U.S. Stocks Move Mostly Lower After Early Volatility

Stocks initially showed a lack of direction during trading on Thursday but have moved mostly lower over the course of the morning. With the downward move, the major averages are adding to the modest losses posted in the previous session.

The major averages have seen further downside in recent trading, hitting new lows for the session. The Dow is down 263.88 points or 0.9 percent at 30,009.99, the Nasdaq is down 95.47 points or 0.9 percent at 11,053.16 and the S&P 500 is down 34.87 points or 0.9 percent at 3,748.41.

The weakness that has emerged on Wall Street comes as traders continue to express concerns about the outlook for interest rates and the impact higher rates will have on the economy.

A continued rebound by treasury yields is also weighing on the markets, with the yield on the benchmark ten-year note extended the sharp upward move seen on Wednesday.

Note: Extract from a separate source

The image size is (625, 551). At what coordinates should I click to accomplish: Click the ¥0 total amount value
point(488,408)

Traders are also looking ahead to the release of the Labor Department’s closely watched monthly employment report on Friday.

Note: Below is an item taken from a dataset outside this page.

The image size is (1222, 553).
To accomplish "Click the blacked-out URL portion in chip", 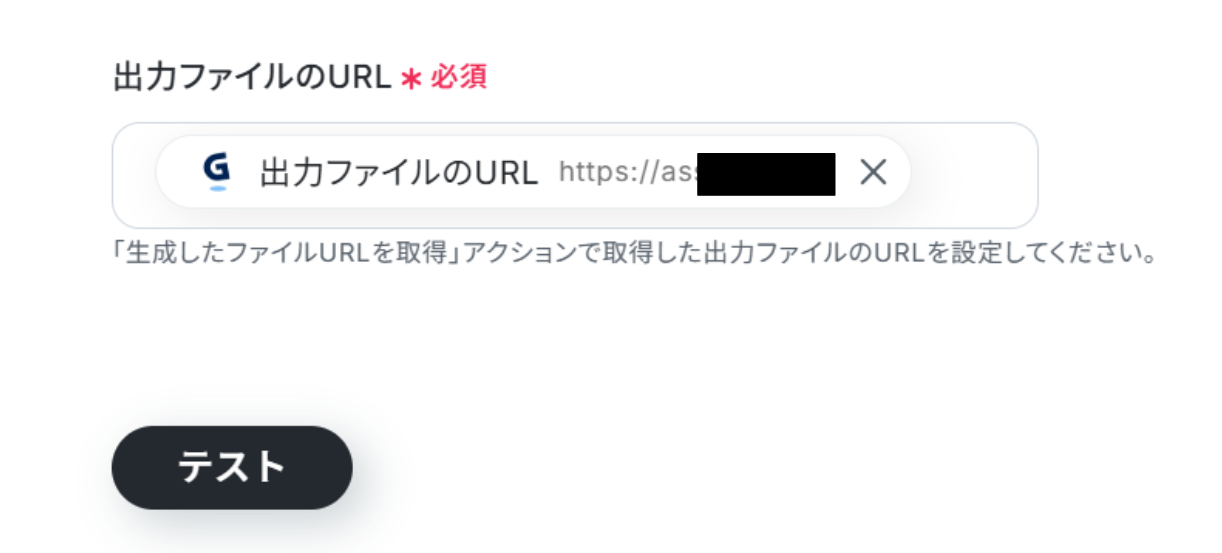I will point(766,174).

Economists currently expect employment to jump by 250,000 jobs in September after surging by 315,000 jobs in August, while the unemployment rate is expected to hold at 3.7 percent.

However, Nancy Vanden Houten, Lead U.S. Economist at Oxford Economics, said, “Any easing of labor market conditions will be welcome by the Fed but won’t change the FOMC’s plans to continue to raise rates in an effort to bring down inflation.”

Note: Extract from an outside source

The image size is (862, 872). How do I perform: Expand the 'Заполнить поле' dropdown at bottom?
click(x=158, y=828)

“The labor market should still be characterized as tight, with the ratio of job openings to unemployed workers still elevated in August despite a small decline,” she added.

As the monthly jobs report looms, the Labor Department released a separate report this morning showing first-time claims for U.S. unemployment benefits rebounded by more than expected in the week ended October 1st.

The report said initial jobless claims climbed to 219,000, an increase of 29,000 from the previous week’s revised level of 190,000. Economists had expected jobless claims to inch up to 200,000 from the 193,000 originally reported for the previous week.

The revised figure for the previous week reflects the lowest number of jobless claims since the week ended April 23rd.

Interest rate-sensitive utilities and commercial real estate stocks are leading the way lower on Wall Street, with the Dow Jones Utility Average and the Dow Jones U.S. Real Estate Index slumping by 2.6 percent and 2.1 percent, respectively.

Considerable weakness is also visible among airline stocks, as reflected by the 1.8 percent drop by the NYSE Arca Airline Index.

Banking, telecom and steel stocks have also shown notable moves to the downside, moving lower along with most of the other major sectors.

In overseas trading, stock markets across the Asia-Pacific region turned in a mixed performance during trading on Thursday. Japan’s Nikkei 225 Index advanced by 0.7 percent, while Hong Kong’s Hang Seng Index slid by 0.4 percent.

Meanwhile, the major European markets have all moved to the downside on the day. While the German DAX Index has fallen by 0.6 percent, the French CAC 40 Index and the U.K.’s FTSE 100 Index are both down by 1.1 percent.

In the bond market, treasuries are extending the sharp pullback seen in the previous session. As a result, the yield on the benchmark ten-year note, which moves opposite of its price, is up by 7.9 basis points at 3.838 percent.